A relative of one of the detainees, who attended one of these hearings on 6 September, 2012, told HRW that the prisoners appeared “dishevelled, disoriented, and distressed”.

As well there have been claims that torture was used against some of them.

Mr McGeehan said: “I have no doubt that the allegations of mistreatment are true and we continue to have grave concerns for the well-being of all the detainees.”

An Emirati human rights activist who asked not to be named said that the detainees had had no private meetings with lawyers and only limited access to their families.

He said they were brought blindfolded from “an unknown place” to the office of the state security prosecutor, where since November they have been allowed to see relatives for 30 minutes every month but only in the presence of security officers.

The activist said he had been told meetings with their lawyers took place in the same office with a representative of the prosecutor’s office listening in to the conversations.

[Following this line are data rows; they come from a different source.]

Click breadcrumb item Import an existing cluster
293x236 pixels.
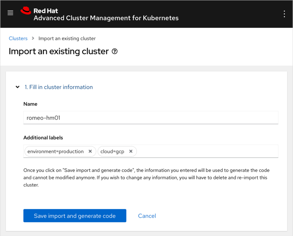[x=67, y=38]
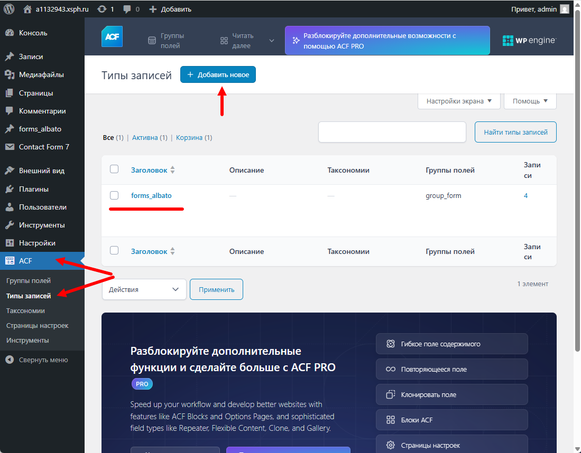Image resolution: width=581 pixels, height=453 pixels.
Task: Collapse the sidebar menu arrow icon
Action: [x=9, y=360]
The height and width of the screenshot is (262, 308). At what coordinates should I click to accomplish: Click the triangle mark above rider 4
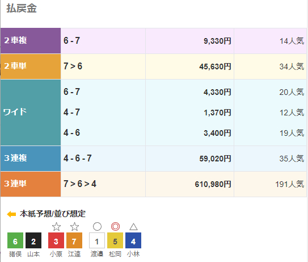click(133, 227)
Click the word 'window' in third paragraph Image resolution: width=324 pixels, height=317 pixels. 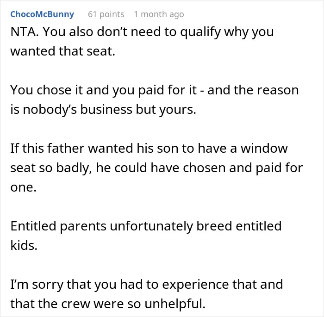(x=264, y=149)
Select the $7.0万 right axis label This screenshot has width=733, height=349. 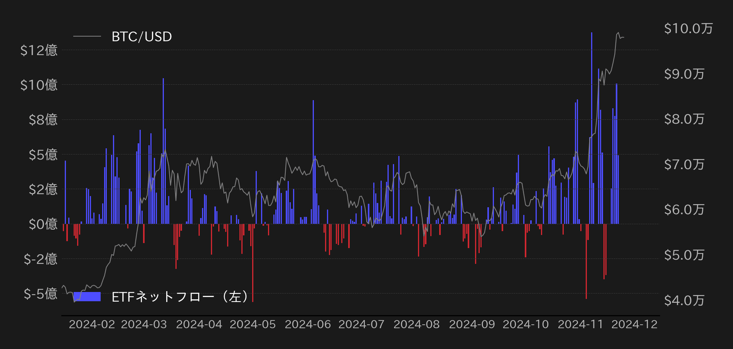click(684, 164)
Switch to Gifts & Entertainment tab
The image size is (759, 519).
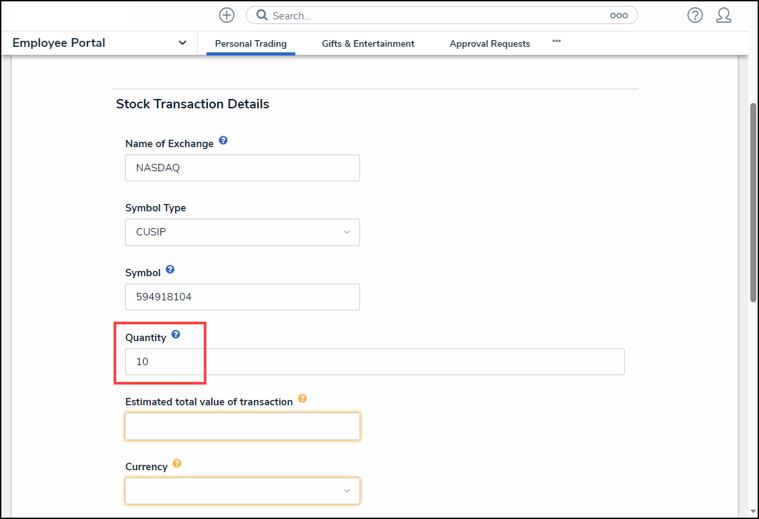coord(368,43)
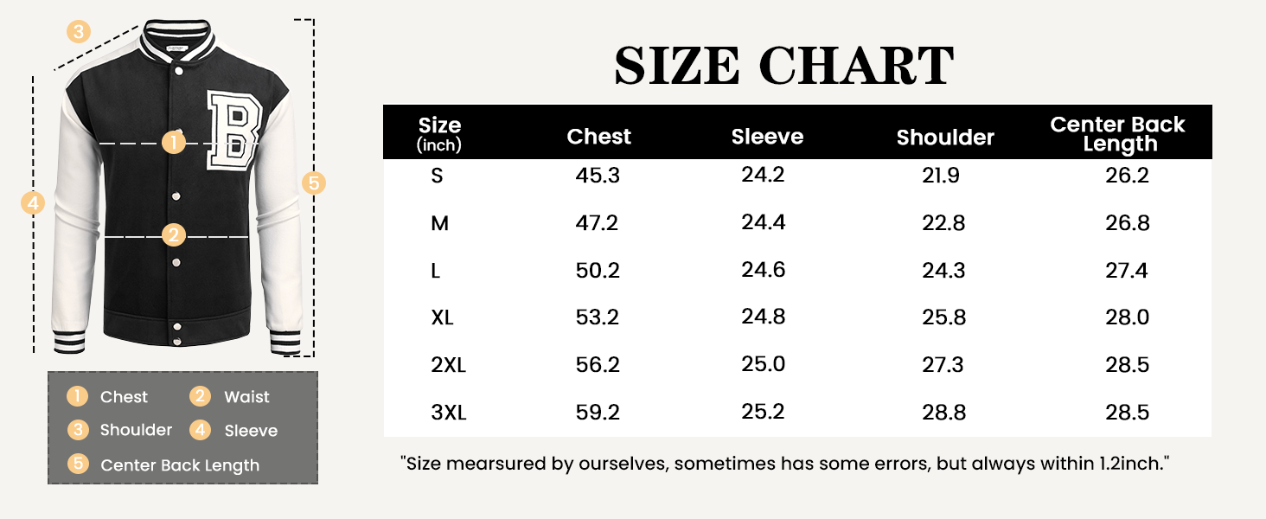Click the legend circle next to Center Back Length
The height and width of the screenshot is (519, 1266).
tap(79, 464)
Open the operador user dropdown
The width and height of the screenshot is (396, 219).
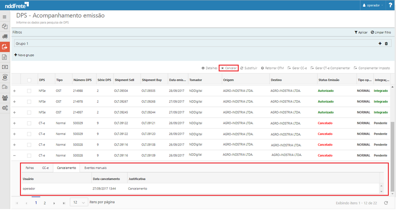373,5
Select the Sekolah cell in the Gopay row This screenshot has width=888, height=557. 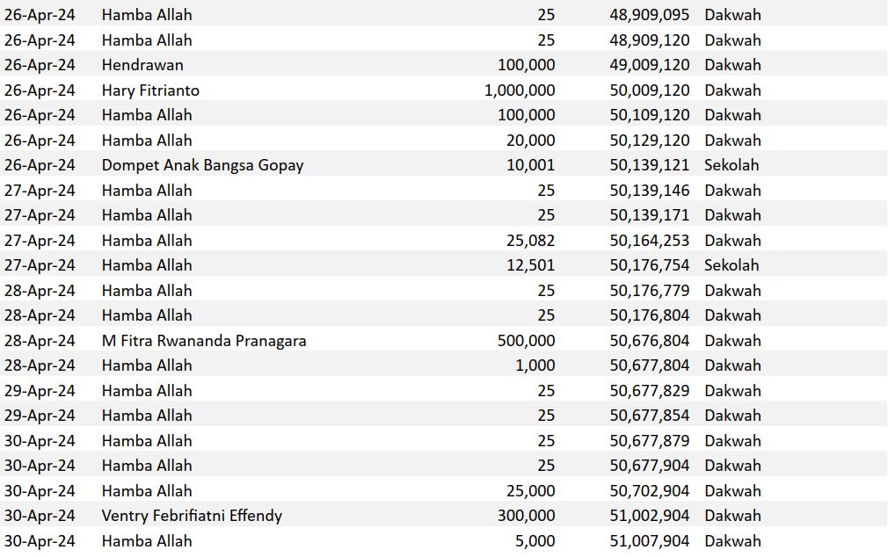732,165
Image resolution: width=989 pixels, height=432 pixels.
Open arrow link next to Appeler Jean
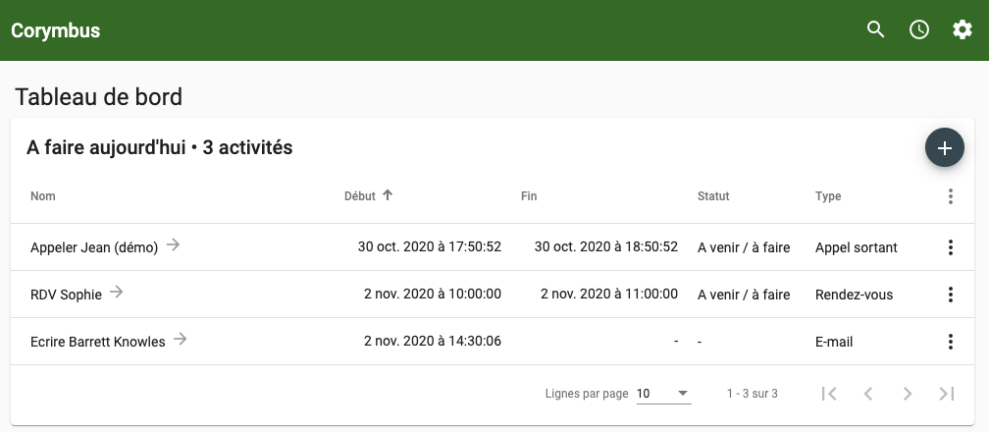point(173,245)
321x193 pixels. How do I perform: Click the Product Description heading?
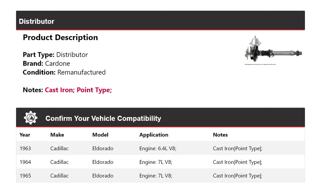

The reported circumstances of the meetings violated the confidentiality of conversations between lawyers and their clients.

“This is a clear violation of their rights. It is illegal,” the activist told the BBC.

According to Mr McGeehan, by last Friday UAE authorities had still not released the identities of all 94 detainees, the documents setting out the charges against them, or the evidence on which the charges are based, despite the fact they were due in court the following Monday.

However the UAE Attorney General has insisted that the prisoners are being “dealt with according to the law”

Their trial is taking place in the Federal Supreme Court in Abu Dhabi.